*BRIEF*:
Only the lines holding the string "computer" are needed; copy each of them from the data.

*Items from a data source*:
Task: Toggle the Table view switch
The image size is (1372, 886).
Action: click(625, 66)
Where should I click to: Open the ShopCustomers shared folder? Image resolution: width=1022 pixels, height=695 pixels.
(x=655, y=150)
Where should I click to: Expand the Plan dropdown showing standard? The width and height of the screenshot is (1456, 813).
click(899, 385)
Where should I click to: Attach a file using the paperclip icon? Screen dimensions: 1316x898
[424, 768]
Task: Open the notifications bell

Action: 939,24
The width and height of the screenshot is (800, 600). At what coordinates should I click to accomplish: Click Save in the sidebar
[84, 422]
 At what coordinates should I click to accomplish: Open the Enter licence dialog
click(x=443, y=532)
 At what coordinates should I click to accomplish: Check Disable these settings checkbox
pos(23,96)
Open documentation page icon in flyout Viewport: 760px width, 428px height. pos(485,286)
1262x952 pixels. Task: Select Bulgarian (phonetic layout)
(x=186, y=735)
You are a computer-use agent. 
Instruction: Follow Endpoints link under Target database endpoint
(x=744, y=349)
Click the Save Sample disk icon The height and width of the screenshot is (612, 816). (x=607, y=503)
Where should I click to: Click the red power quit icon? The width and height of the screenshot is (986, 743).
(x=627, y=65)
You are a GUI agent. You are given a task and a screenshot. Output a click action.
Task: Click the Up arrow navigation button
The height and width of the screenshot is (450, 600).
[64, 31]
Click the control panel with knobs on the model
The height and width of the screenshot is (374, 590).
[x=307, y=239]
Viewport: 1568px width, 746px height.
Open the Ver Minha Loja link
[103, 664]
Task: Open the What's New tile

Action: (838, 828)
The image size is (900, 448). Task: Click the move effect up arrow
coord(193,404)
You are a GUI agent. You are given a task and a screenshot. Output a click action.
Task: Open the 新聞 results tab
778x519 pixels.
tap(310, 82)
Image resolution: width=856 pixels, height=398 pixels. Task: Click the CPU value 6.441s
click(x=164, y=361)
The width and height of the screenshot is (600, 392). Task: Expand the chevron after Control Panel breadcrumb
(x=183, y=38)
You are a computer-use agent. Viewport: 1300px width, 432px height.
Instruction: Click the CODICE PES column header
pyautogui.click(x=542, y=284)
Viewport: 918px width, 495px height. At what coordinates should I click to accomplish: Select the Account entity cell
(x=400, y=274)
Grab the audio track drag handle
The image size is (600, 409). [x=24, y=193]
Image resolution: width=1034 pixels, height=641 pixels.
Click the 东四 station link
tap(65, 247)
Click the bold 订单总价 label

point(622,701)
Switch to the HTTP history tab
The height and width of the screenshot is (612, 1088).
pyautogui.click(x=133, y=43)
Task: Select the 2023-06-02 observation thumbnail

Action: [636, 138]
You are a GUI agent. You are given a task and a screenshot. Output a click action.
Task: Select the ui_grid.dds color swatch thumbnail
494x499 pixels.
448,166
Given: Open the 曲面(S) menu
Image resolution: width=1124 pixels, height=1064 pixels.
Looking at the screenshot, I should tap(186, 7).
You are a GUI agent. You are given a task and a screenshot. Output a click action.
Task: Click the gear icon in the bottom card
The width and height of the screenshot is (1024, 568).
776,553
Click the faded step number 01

*WRITTEN REPLY*:
You are a computer-use agent. 
You are a computer-use agent. Viewport: 1300px width, 432px height.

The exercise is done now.